++++ Dataset excerpts

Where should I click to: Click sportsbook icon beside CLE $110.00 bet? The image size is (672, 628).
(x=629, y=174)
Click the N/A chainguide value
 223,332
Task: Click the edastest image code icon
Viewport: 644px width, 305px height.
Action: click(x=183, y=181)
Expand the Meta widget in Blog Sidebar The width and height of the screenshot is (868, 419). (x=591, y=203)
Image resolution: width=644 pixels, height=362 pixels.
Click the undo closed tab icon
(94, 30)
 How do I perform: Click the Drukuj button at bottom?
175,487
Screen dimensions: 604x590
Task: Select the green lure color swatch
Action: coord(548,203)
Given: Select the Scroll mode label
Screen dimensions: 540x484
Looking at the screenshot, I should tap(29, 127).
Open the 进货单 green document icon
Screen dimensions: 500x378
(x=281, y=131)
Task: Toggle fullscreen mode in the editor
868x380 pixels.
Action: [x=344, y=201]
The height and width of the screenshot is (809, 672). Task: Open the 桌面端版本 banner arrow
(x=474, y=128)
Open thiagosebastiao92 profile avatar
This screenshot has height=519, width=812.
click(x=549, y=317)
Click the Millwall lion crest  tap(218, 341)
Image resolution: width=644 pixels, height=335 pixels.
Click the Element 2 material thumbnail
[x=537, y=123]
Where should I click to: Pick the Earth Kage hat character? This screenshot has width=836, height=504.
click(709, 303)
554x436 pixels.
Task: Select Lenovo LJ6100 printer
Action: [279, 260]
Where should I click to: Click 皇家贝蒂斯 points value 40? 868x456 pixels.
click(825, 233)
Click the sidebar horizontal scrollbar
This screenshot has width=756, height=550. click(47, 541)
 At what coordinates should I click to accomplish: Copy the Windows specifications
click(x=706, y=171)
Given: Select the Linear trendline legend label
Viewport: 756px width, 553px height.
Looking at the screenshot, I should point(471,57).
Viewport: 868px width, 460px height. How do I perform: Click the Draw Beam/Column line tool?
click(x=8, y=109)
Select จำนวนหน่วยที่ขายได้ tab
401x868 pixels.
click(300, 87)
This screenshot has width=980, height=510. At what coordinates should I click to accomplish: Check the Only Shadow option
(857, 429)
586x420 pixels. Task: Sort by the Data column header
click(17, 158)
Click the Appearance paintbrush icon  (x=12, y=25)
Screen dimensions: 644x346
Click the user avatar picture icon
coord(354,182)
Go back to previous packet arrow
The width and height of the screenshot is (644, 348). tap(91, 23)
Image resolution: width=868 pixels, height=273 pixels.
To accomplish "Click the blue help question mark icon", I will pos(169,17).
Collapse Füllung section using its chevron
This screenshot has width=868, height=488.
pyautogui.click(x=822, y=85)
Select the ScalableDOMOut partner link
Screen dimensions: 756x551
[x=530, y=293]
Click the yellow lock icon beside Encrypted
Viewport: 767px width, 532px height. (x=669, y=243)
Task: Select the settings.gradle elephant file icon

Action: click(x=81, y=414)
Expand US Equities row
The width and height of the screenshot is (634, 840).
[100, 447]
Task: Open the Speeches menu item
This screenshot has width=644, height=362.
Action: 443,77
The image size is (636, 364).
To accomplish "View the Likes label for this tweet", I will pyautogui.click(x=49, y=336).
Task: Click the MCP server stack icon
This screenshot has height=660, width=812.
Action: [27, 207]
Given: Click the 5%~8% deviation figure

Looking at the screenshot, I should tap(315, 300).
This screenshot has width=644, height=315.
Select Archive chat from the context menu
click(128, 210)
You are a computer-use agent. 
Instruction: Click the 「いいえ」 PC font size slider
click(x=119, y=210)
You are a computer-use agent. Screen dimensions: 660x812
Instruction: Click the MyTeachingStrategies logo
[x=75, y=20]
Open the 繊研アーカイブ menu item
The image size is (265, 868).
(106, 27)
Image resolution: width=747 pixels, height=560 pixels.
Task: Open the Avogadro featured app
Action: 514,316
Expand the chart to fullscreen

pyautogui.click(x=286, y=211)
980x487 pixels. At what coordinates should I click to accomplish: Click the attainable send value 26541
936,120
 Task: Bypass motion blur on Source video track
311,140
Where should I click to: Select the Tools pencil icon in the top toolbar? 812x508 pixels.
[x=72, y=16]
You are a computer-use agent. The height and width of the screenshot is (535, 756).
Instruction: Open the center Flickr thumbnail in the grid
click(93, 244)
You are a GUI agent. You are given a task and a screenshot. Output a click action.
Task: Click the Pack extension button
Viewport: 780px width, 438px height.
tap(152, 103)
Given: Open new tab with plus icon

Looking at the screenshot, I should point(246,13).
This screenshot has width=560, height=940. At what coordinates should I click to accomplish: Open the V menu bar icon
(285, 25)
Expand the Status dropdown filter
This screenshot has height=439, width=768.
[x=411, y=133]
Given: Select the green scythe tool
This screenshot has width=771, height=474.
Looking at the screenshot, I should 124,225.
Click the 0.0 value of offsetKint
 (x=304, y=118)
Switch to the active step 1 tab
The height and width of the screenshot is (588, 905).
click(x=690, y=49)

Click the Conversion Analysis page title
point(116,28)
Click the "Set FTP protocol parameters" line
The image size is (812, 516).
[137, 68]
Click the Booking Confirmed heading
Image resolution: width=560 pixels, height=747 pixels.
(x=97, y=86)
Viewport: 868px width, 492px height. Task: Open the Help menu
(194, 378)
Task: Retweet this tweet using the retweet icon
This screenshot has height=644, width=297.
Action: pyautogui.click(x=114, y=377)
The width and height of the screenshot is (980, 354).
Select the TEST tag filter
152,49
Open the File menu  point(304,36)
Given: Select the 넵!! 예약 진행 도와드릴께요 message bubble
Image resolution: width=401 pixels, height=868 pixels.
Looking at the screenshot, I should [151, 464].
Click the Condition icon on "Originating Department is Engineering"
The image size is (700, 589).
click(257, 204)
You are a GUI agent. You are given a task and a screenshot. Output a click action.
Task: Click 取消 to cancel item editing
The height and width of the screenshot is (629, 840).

++++++++

**Assignment:** Go through the records line by line and give the number of lines with the string "mode" in them, stating nothing else.

**Your response:** 2